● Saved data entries
● ● ● ●
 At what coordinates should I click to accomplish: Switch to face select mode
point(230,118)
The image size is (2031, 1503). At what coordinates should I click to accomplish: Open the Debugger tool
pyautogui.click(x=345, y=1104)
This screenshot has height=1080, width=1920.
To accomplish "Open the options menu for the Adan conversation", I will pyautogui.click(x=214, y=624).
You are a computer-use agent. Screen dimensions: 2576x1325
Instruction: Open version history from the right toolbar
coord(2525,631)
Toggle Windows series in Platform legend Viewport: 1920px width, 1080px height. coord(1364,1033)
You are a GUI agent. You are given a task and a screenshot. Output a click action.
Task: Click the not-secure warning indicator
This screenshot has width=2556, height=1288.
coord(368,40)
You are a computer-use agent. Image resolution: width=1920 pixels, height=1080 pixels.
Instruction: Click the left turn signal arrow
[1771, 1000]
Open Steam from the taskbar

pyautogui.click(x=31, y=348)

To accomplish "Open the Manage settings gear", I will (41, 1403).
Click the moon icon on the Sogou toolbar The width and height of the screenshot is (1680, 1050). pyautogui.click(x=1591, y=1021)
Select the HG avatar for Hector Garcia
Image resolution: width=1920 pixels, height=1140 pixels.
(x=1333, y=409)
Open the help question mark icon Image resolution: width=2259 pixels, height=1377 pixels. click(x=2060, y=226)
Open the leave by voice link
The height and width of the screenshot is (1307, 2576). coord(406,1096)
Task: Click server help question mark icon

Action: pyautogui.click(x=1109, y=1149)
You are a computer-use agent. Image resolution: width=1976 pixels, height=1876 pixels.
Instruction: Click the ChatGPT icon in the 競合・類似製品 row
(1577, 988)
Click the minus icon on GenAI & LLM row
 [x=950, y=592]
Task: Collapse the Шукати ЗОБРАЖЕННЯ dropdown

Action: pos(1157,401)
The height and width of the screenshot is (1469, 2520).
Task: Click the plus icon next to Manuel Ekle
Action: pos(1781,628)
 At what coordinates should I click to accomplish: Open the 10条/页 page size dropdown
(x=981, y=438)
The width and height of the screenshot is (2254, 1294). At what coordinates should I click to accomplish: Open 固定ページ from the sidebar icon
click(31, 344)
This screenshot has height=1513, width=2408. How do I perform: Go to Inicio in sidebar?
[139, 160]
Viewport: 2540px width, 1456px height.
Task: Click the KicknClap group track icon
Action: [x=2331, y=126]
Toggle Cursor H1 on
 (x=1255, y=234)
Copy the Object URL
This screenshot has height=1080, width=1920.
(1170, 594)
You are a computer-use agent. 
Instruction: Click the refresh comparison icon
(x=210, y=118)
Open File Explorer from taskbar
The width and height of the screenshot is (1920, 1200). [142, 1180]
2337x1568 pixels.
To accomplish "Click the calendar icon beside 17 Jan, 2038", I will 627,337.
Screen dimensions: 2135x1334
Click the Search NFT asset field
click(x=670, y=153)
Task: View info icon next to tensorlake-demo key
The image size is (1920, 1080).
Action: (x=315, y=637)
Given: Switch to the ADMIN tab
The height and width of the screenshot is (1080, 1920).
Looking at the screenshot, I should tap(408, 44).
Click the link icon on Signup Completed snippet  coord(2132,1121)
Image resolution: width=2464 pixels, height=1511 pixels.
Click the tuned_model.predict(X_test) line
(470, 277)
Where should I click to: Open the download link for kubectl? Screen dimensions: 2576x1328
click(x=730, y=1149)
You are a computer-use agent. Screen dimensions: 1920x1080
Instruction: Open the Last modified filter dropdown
● ● ● ●
● EXERCISE DETAILS
Each line from the top of the data, up to and including the line that contains "Task: Click the not-secure warning indicator", should be set down exactly.

● OUTPUT BELOW
 At what coordinates should I click to accomplish: Switch to face select mode
point(230,118)
The image size is (2031, 1503). At what coordinates should I click to accomplish: Open the Debugger tool
pyautogui.click(x=345, y=1104)
This screenshot has height=1080, width=1920.
To accomplish "Open the options menu for the Adan conversation", I will pyautogui.click(x=214, y=624).
You are a computer-use agent. Screen dimensions: 2576x1325
Instruction: Open version history from the right toolbar
coord(2525,631)
Toggle Windows series in Platform legend Viewport: 1920px width, 1080px height. coord(1364,1033)
You are a GUI agent. You are given a task and a screenshot. Output a click action.
Task: Click the not-secure warning indicator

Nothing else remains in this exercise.